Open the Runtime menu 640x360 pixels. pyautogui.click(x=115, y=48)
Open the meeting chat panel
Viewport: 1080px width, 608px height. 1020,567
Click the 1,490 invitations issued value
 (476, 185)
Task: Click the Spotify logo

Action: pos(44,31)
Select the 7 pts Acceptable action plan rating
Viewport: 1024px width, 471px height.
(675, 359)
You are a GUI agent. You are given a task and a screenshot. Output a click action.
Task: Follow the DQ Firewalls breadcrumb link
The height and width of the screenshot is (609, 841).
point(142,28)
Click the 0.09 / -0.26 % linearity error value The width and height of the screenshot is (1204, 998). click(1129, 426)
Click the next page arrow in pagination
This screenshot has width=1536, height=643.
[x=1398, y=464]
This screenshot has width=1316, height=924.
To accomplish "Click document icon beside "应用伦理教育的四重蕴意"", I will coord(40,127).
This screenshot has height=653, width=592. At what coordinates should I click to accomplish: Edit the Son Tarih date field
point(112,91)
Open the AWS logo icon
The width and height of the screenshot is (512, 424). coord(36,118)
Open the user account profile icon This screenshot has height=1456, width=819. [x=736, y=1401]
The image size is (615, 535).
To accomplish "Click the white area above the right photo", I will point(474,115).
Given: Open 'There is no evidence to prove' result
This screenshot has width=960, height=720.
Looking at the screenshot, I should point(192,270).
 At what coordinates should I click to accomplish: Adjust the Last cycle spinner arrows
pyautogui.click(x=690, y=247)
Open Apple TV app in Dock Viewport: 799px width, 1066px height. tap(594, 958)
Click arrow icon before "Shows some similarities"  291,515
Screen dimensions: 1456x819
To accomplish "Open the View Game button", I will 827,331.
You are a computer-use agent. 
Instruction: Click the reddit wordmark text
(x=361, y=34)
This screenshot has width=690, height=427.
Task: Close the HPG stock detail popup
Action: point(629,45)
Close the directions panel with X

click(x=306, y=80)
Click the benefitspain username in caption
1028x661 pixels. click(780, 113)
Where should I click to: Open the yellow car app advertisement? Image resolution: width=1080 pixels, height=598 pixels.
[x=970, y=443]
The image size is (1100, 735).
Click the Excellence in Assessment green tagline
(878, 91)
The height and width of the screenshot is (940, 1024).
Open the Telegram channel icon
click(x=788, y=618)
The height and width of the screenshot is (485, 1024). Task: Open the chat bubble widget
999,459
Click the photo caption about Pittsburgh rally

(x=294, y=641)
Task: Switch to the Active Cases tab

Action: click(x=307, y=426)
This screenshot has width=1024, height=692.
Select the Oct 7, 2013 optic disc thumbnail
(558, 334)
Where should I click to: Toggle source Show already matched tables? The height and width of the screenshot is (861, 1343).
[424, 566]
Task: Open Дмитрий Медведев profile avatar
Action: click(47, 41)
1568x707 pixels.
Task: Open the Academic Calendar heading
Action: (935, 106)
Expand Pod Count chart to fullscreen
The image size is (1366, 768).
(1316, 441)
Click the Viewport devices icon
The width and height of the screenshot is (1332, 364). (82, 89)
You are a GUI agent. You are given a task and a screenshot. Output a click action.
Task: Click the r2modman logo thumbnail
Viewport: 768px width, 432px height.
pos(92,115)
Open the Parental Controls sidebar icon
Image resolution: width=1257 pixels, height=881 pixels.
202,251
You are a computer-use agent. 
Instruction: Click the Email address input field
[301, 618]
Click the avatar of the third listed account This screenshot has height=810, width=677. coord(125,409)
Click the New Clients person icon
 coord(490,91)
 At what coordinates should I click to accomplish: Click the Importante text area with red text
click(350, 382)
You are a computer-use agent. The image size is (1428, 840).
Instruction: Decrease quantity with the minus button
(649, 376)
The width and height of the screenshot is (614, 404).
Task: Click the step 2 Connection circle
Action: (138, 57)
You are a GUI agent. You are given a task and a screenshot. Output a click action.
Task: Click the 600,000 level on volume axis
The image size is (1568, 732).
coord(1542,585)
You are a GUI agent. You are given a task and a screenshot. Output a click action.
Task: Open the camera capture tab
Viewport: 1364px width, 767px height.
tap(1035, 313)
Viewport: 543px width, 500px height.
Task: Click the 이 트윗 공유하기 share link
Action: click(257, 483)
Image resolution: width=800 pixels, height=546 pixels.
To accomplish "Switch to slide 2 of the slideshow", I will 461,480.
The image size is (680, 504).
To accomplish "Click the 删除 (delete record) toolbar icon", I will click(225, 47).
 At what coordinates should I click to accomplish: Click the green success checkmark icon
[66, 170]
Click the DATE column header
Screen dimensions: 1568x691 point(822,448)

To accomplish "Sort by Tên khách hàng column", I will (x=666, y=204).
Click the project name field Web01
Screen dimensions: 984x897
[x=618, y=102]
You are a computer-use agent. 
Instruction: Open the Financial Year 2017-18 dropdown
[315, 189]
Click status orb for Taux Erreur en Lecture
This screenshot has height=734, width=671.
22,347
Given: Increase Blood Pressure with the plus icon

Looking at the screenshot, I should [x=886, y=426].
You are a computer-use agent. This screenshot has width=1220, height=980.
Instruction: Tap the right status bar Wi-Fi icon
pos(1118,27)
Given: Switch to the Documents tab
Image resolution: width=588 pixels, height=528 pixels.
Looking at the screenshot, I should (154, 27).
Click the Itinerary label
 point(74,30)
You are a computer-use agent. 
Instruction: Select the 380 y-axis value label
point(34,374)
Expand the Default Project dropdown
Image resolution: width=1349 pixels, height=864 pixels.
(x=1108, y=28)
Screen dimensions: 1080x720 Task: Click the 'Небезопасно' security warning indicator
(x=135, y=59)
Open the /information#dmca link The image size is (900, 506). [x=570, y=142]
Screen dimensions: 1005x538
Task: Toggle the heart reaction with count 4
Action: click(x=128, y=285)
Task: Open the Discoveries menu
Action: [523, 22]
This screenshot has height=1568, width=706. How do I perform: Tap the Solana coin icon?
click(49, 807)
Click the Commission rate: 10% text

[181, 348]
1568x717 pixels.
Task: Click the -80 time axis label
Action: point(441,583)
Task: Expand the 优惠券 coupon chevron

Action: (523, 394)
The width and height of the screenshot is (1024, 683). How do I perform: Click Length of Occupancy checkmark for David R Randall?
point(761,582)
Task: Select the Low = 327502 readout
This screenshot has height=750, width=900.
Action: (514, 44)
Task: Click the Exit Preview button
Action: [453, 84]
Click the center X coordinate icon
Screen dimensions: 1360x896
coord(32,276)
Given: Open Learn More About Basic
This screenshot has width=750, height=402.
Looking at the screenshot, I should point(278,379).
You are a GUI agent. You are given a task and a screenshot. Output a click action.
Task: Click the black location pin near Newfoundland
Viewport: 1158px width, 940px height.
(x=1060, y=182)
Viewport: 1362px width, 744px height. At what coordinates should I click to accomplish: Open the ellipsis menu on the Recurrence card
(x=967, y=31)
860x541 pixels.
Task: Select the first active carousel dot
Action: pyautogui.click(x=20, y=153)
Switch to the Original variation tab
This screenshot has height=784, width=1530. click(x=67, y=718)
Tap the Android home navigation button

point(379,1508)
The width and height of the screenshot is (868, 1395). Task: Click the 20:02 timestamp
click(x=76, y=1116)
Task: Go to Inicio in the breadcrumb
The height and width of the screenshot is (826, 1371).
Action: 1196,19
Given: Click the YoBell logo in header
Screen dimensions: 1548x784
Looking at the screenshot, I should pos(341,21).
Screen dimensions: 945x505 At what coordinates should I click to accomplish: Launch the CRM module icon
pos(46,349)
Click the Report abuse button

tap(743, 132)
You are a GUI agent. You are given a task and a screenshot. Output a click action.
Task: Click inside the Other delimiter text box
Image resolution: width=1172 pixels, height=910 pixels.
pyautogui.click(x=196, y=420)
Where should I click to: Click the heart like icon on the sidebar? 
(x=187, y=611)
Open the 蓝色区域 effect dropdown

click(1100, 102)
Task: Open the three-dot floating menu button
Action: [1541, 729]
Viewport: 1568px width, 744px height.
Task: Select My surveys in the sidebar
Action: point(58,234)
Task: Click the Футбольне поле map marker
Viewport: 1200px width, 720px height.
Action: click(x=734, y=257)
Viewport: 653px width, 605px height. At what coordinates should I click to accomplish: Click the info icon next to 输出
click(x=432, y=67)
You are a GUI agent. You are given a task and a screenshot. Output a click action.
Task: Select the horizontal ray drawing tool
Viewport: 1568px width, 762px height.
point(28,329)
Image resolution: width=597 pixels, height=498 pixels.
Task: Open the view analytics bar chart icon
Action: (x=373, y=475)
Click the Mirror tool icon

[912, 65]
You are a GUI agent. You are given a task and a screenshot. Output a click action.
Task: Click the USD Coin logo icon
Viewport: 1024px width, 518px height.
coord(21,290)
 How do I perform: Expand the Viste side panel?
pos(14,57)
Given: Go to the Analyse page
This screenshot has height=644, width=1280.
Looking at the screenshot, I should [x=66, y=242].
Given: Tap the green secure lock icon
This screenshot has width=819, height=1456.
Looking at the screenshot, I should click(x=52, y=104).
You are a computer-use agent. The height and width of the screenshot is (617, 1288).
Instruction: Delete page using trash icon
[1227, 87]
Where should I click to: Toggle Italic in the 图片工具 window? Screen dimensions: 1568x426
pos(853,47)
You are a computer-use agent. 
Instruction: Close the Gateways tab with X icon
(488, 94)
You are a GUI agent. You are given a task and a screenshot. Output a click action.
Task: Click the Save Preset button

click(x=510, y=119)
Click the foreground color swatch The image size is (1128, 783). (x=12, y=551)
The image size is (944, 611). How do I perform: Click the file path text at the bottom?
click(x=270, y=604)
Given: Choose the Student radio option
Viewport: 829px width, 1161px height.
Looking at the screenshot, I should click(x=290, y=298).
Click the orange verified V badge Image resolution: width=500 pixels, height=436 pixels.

++++++++++

• **Exercise instructions**: Your reply is to repeat, unchanged, the lines above running from the one with "Click the Commission rate: 10% text" up to and including the one with "Given: Open Learn More About Basic".

• **Expected answer**:
Click the Commission rate: 10% text

[181, 348]
1568x717 pixels.
Task: Click the -80 time axis label
Action: point(441,583)
Task: Expand the 优惠券 coupon chevron

Action: (523, 394)
The width and height of the screenshot is (1024, 683). How do I perform: Click Length of Occupancy checkmark for David R Randall?
point(761,582)
Task: Select the Low = 327502 readout
This screenshot has height=750, width=900.
Action: (514, 44)
Task: Click the Exit Preview button
Action: [453, 84]
Click the center X coordinate icon
Screen dimensions: 1360x896
coord(32,276)
Given: Open Learn More About Basic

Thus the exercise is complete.